Targeting de novo lipogenesis improves gemcitabine efficacy in pancreatic ductal adenocarcinoma

Abstract Pancreatic ductal adenocarcinoma (PDAC) is a highly aggressive disease with few treatment options and poor survivability. In this work we sought to characterise metabolic adaptations to gemcitabine (GEMC)-based chemotherapy exposure to discover new therapeutic targets for improving treatment efficacy. We show that GEMC resistance (GEMR) upregulates de novo lipogenesis in Panc1 and MiaPaCa2 cells through increased activity and expression of acetyl-CoA carboxylase (ACC), fatty acid synthase (FAS) and stearoyl-CoA desaturase 1 (SCD1). We also discovered alternate fatty acid desaturase 2 (FADS2) activity in Panc1 cells, which led to the production of sapienic acid (FA 16:1 n -10, cis ) from palmitic acid (FA 16:0).

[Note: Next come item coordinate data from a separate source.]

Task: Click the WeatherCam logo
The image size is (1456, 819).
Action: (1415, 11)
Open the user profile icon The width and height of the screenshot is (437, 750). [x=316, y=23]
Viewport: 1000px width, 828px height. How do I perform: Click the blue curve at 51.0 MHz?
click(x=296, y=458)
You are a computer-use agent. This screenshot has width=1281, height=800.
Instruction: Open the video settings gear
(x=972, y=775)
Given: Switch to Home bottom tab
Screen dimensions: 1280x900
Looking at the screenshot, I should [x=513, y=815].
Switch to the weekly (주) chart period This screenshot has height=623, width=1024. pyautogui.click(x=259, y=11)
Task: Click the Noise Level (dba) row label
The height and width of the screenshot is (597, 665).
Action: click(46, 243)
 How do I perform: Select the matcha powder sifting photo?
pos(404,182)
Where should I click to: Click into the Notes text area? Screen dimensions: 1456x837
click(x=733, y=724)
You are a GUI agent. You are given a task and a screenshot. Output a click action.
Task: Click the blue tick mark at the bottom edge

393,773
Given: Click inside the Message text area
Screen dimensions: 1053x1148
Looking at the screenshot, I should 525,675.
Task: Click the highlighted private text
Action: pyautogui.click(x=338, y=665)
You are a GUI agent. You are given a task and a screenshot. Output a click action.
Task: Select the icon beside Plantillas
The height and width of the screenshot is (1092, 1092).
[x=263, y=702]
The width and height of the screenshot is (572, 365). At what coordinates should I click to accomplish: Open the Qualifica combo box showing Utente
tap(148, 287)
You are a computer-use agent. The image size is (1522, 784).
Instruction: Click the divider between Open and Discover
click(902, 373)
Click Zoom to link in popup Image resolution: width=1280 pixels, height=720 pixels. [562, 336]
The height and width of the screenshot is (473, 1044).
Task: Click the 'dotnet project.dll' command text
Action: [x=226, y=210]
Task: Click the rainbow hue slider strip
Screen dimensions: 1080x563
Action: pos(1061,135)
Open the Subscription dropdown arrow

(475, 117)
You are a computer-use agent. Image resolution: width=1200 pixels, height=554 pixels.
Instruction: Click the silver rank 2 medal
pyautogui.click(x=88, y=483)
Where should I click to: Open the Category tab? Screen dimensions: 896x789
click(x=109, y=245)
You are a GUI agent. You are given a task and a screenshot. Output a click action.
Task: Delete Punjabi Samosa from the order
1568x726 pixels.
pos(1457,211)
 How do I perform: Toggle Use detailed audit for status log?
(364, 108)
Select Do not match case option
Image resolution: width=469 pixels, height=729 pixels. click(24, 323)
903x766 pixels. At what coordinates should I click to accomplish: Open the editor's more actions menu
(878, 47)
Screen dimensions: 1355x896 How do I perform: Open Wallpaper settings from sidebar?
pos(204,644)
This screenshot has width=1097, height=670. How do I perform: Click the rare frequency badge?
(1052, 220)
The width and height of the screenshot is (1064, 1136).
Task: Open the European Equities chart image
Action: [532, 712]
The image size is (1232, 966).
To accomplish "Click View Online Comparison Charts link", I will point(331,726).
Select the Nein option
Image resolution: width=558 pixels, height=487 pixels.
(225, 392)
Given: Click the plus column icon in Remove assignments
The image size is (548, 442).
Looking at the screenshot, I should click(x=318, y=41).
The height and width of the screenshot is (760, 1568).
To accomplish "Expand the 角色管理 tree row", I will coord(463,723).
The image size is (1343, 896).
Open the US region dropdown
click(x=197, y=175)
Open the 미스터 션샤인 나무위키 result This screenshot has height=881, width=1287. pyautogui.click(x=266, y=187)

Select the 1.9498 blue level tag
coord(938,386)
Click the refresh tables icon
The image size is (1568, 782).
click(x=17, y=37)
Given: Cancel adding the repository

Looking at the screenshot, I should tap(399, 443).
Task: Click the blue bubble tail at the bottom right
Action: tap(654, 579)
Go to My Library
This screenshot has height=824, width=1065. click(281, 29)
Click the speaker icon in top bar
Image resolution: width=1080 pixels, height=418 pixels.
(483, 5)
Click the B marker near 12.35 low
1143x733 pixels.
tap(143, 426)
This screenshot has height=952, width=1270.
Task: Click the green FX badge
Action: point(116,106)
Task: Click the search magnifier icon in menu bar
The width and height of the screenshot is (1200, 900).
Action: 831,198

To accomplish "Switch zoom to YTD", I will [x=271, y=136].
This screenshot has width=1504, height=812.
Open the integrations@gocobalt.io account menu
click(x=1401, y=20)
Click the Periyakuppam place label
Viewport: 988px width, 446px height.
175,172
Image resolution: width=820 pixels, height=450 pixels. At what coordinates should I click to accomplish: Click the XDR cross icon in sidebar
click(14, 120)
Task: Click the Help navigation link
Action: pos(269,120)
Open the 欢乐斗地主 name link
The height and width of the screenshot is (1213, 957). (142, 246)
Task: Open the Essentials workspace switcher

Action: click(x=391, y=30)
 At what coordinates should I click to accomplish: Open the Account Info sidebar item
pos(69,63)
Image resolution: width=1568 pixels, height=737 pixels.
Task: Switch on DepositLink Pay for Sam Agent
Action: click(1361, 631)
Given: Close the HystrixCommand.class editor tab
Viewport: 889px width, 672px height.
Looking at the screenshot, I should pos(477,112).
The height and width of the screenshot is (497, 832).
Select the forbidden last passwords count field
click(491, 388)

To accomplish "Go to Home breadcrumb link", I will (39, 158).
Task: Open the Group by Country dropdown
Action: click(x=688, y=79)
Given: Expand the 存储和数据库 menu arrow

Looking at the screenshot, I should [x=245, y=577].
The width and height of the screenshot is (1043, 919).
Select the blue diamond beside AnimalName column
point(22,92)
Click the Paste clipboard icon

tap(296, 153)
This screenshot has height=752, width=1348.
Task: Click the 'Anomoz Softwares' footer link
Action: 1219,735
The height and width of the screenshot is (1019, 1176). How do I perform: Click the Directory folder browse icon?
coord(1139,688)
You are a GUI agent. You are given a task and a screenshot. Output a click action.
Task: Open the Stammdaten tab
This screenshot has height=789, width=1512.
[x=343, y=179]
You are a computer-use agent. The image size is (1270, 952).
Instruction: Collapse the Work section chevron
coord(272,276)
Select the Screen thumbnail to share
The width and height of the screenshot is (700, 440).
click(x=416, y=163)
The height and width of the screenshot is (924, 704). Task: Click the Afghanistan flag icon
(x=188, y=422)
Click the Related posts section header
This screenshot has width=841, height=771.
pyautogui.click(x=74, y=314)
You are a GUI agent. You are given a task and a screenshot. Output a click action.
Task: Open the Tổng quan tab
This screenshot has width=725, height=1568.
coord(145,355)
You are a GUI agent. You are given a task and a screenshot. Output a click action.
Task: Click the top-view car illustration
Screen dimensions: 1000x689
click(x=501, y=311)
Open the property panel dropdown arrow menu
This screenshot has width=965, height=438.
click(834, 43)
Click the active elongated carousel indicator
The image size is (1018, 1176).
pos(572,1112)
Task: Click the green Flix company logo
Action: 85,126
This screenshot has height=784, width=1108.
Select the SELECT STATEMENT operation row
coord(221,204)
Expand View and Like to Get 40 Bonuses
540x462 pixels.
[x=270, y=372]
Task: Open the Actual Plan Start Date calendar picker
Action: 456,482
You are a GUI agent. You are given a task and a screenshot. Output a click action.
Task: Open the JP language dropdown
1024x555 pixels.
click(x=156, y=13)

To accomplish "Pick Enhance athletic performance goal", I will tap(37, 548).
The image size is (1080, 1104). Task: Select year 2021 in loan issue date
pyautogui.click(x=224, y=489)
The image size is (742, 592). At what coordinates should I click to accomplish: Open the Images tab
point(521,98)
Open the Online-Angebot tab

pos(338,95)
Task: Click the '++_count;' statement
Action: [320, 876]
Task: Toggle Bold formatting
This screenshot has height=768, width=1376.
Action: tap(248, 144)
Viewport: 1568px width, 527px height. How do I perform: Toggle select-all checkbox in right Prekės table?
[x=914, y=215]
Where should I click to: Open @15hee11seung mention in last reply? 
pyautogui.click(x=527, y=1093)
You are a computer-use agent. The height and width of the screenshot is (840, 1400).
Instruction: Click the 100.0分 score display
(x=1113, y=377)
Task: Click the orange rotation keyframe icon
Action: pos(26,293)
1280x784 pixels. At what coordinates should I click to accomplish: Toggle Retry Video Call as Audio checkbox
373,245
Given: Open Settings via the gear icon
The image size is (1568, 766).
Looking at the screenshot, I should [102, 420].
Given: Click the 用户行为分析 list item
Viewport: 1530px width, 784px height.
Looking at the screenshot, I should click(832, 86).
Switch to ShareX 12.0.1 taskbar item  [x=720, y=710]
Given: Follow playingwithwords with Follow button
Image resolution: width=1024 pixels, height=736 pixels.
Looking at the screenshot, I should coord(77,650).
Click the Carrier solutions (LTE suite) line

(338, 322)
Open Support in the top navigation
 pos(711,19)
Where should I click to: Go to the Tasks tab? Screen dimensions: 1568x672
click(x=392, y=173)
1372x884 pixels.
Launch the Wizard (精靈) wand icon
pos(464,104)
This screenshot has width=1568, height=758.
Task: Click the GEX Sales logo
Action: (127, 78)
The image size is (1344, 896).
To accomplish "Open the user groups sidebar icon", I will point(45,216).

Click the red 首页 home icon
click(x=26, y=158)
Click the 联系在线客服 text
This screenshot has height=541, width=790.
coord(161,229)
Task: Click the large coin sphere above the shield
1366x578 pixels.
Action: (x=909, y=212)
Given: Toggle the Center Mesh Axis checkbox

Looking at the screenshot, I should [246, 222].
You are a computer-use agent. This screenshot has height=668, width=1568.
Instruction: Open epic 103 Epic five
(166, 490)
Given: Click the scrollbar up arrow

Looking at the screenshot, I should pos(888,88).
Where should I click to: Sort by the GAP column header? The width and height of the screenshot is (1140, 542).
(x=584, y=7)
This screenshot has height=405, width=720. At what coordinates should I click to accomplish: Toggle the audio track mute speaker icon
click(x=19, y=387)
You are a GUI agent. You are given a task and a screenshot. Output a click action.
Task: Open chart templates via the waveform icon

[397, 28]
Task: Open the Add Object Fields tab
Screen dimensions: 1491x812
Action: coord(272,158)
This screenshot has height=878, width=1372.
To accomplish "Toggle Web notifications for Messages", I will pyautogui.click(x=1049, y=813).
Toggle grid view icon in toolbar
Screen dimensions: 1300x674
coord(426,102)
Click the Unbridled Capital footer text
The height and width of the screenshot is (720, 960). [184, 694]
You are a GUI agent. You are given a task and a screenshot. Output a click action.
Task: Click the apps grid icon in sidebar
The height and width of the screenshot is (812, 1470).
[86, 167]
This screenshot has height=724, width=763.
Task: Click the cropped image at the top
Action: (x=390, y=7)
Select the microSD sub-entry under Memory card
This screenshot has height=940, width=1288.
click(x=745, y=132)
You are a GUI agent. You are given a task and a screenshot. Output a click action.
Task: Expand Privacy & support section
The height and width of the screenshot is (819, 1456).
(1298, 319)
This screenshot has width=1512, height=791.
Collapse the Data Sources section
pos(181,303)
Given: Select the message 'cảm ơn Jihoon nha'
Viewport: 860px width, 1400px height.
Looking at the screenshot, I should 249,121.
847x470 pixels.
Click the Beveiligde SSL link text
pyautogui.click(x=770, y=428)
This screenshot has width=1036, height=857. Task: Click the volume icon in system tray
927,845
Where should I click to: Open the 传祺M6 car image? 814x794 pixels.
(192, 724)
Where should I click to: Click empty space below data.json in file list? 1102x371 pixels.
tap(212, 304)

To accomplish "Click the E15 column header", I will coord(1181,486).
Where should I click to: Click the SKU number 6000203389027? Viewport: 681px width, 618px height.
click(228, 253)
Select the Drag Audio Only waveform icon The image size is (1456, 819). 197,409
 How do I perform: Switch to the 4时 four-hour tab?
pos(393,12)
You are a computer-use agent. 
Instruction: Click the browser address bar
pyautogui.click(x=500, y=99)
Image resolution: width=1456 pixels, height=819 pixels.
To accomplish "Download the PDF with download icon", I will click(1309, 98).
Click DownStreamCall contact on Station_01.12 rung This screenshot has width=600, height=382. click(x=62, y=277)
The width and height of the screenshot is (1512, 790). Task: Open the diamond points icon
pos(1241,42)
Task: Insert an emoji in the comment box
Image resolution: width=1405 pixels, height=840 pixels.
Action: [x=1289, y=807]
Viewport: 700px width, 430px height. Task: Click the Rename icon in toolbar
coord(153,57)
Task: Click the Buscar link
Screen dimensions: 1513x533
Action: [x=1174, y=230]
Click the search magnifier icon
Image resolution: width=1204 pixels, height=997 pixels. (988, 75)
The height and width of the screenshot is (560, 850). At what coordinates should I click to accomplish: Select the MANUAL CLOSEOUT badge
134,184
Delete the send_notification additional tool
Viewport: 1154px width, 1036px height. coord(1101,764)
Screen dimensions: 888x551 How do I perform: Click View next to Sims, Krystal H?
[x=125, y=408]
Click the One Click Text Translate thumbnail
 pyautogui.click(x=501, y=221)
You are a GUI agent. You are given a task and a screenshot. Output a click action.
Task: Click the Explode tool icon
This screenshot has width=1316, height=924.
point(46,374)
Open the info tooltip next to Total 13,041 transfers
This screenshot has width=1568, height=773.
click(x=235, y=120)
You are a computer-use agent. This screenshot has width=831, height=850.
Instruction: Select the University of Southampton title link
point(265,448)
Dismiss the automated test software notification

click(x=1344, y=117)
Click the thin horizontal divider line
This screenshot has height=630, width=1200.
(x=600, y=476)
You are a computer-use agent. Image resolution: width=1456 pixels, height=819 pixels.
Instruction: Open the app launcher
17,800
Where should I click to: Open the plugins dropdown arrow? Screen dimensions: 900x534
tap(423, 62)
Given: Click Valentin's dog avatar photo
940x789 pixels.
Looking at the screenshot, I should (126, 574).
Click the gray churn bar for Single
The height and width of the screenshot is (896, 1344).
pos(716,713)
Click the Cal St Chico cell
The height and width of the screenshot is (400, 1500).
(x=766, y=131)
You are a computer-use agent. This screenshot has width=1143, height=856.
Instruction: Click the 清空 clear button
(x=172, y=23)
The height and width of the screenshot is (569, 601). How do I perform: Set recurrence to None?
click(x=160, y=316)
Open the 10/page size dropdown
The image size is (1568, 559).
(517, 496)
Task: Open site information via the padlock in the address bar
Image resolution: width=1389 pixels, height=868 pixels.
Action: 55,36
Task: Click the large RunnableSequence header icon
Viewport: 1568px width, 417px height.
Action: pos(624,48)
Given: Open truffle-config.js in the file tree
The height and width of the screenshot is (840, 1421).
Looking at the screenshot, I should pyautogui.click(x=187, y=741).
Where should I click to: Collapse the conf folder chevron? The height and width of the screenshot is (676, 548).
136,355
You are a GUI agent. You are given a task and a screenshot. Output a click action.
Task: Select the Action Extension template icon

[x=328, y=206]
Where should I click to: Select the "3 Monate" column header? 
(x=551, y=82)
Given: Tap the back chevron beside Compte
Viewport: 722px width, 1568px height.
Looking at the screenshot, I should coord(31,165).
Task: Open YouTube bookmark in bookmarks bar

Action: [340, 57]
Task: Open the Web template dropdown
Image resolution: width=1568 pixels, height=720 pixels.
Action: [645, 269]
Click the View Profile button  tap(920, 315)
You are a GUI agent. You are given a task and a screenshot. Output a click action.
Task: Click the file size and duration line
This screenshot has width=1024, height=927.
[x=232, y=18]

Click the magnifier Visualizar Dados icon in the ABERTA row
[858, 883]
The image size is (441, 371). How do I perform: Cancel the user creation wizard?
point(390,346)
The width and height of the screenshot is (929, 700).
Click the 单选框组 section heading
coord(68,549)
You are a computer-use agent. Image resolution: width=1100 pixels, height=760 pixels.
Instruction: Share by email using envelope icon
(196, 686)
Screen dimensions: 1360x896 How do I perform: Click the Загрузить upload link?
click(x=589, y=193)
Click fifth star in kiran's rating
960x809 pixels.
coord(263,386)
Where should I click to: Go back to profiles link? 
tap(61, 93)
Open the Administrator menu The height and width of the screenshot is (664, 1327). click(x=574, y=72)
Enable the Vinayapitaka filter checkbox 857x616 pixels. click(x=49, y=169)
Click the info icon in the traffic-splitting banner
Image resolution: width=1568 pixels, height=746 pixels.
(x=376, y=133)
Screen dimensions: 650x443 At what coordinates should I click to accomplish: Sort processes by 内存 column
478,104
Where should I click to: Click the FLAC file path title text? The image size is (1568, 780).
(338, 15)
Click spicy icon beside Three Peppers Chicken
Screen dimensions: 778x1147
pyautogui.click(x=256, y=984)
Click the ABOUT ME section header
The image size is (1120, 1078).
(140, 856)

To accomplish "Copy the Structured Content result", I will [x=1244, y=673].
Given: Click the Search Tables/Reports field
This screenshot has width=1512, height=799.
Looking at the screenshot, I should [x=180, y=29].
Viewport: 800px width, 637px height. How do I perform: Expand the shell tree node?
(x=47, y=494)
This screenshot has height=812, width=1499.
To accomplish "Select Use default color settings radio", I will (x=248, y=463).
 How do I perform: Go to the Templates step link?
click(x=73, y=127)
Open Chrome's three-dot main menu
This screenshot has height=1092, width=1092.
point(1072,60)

Knockdown of key lipid synthesis enzymes sensitised cells to GEMC treatment, with FAS (both cell lines), SCD1 (MiaPaCa2 only) and SCD1+FADS2 (Panc1) knockdown showing the greatest reduction in cell growth when combined with GEMC treatment. In Panc1 cells, either desaturase upregulated its activity when the alternate was knocked down, necessitating the need for dual desaturase knockdown in this cell line. PDAC cells attenuated to grow in combination GEMC/paclitaxel (CombAT) also displayed enhanced de novo lipogenesis; however, combination chemotherapy significantly downregulated FADS2 expression and activity in Panc1 CombAT cells rendering them more sensitive to SCD1 knockdown. We conclude that co-targeting lipid synthesis in PDAC could be a viable strategy for improving the efficacy of both GEMC monotherapy and combination GEMC/PTX therapy.